We describe here the results on the effectiveness and safety of high-dose dual therapy from a retrospective, observational, descriptive study conducted at our centre from March to September 2022. The research protocol for the study was approved by the scientific ethics committee of the Universidad de los Andes [University of the Andes] with ID CEC2022071. We excluded all patients who had previously received any other H. pylori eradication regimen. All patients were treated with esomeprazole 40 mg three times a day (30 min before breakfast, lunch and evening meal) and amoxicillin 750 mg four times a day (with breakfast, lunch, afternoon tea and evening meal) for 14 days.

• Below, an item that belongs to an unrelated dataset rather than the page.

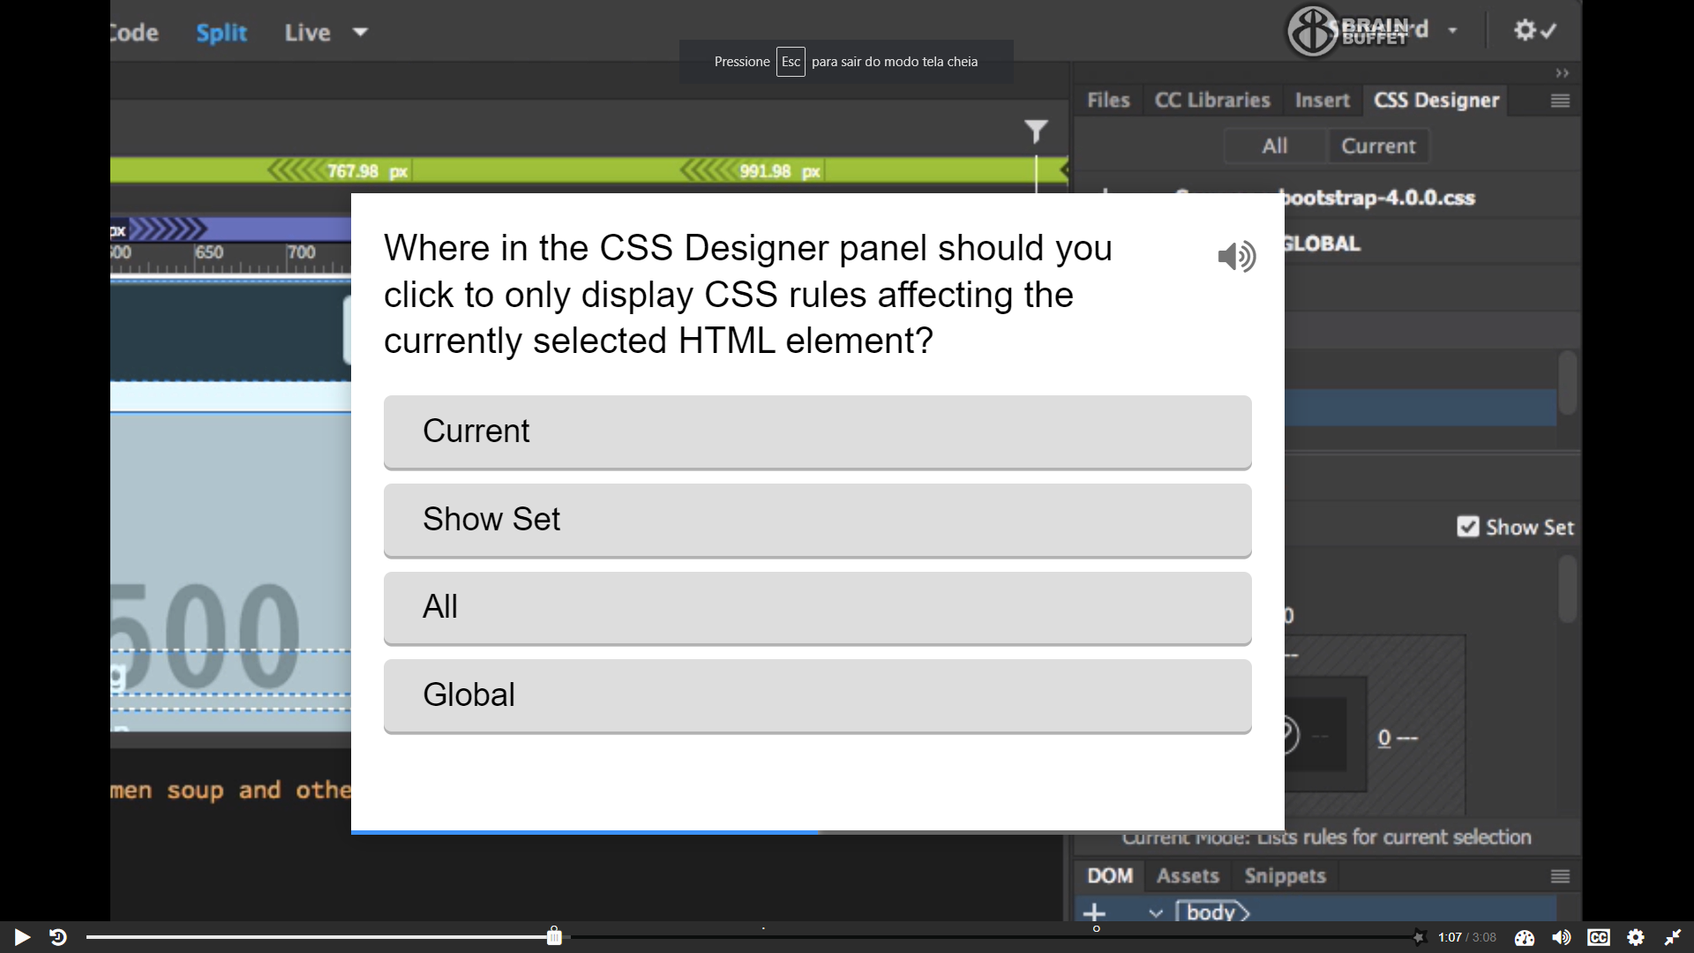Click the rewind replay icon
Image resolution: width=1694 pixels, height=953 pixels.
click(x=58, y=937)
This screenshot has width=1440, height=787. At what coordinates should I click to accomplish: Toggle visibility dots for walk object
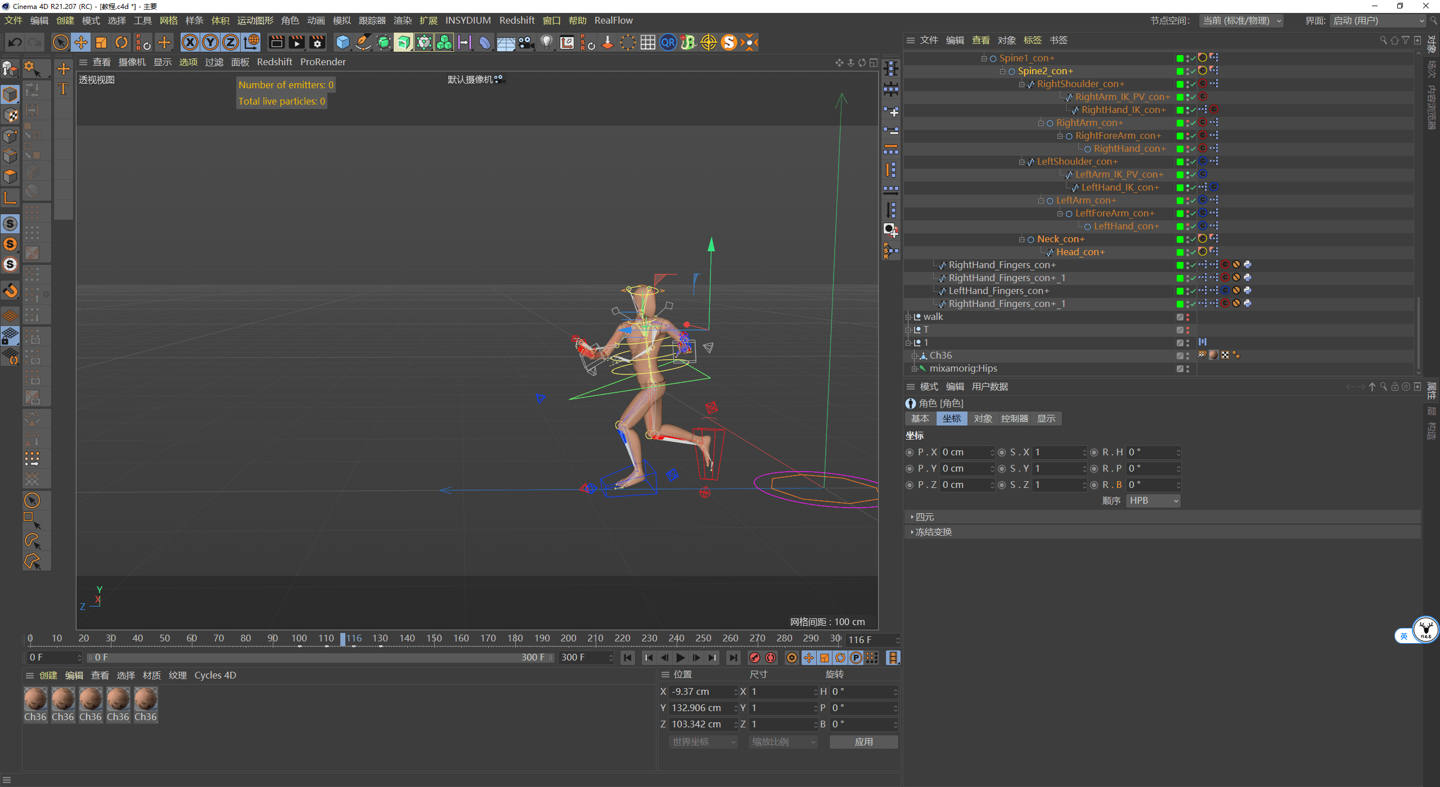point(1187,317)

The effectiveness of the dual therapy was evaluated with the H. pylori stool antigen test (Pylori-Strip test) which was performed six weeks after the end of eradication treatment and with at least 14 days without PPI treatment, with a negative result confirming the effectiveness of the regimen.

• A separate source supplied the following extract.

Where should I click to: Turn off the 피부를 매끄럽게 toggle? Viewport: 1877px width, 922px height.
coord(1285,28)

We included 77 patients with a median age of 52 (19–84), 54.5% male. Seventy-four patients completed the treatment. Effectiveness in the intention-to-treat group and in those who completed therapy was 87% and 90.5% respectively. Three patients discontinued treatment: two because of nausea and one because of urticaria. In the group that completed therapy, only one patient reported epigastric pain, this patient having a negative post-treatment eradication test. Fig. 1 shows a flow chart of the patients admitted to this study.

Figure 1.

Flowchart of the patients included in the study.

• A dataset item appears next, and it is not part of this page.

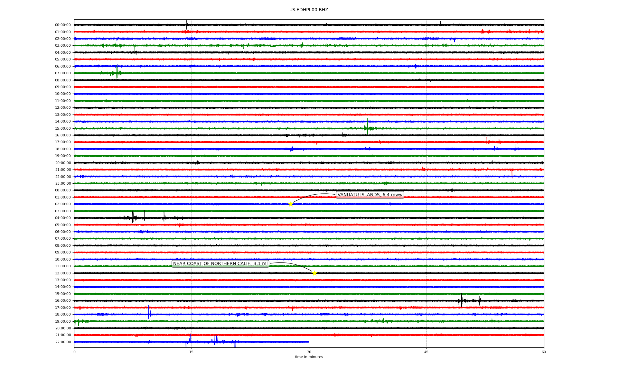Click the end of the final blue trace
Viewport: 618px width, 386px height.
tap(309, 342)
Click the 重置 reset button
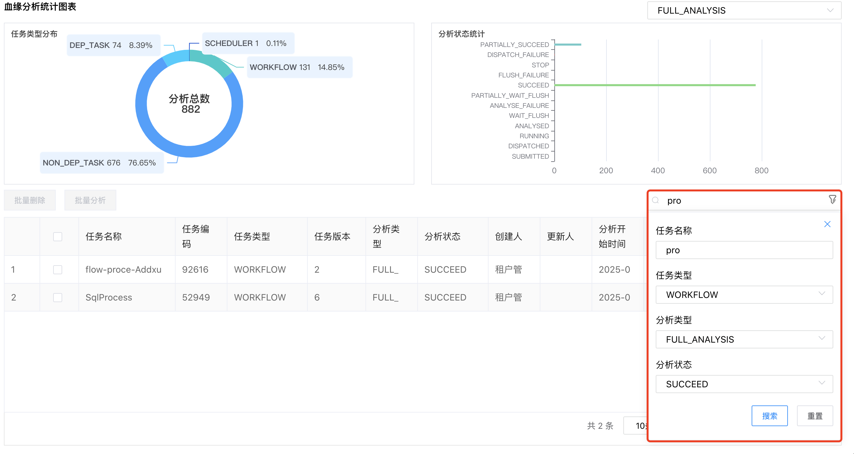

HP: Helicobacter pylori; ITT: intention to treat; PP: per protocol.

Our results show that high-dose dual therapy could be an alternative to quadruple (concomitant) therapy without bismuth or quadruple therapy with bismuth as a first-line treatment for H. pylori eradication. It is currently recommended that an eradication therapy be considered effective when it is capable of curing H. pylori infection in close to, or preferably more than, 90% of patients.1 In our cohort of patients the effectiveness in the intention-to-treat group and in those who completed therapy falls within this target. A meta-analysis including six studies with a total of 1677 patients infected with this bacterium showed that high-dose dual therapy is equally as effective as the bismuth-containing quadruple therapy (intention-to-treat: 84.6% vs 83.7%, relative risk (RR) = 1.01, 95% CI: 0.97–1.06, P = .49; per protocol: 88.4% vs 89.0%, RR = 1.00, 95% CI: 0.97–1.04, P = .99), with fewer side effects and better patient adherence to treatment.4 A Chilean study suggests that dual therapy, with an effectiveness of 88.6%, could be used as a first-line regimen in the eradication of H. pylori. However, only 35 patients (14.5% of the patients included in this study) were treated with the dual therapy regimen.3 Effective inhibition of gastric acidity is a factor in the action of amoxicillin. This antibiotic is unstable in an acidic gastric environment and inhibition of gastric acid with PPI improves the stability and bioavailability of amoxicillin in the stomach.4 When PPI are administered three to four times a day, a stable and sufficient gastric acidity suppression effect is obtained, which is independent of the CPY2C19 gene polymorphism. A recent meta-analysis including nine randomised controlled studies conducted in Asia shows that dual therapy with PPI and high-dose amoxicillin administered four times a day would have better efficacy and safety in eradicating H. pylori than other recommended guidelines.4 The dosage and type of PPI used in different studies have been variable4; we decided to use esomeprazole 40 mg three times a day, as reported by other authors.5 Prospective, randomised, controlled studies could define the best dose to use in high-dose dual therapy.

In conclusion, in this cohort of patients with H. pylori infection, high-dose dual therapy was shown to be effective and safe, raising the possibility that it could be used as first-line therapy here in Chile. Studies with larger numbers of patients should confirm these results.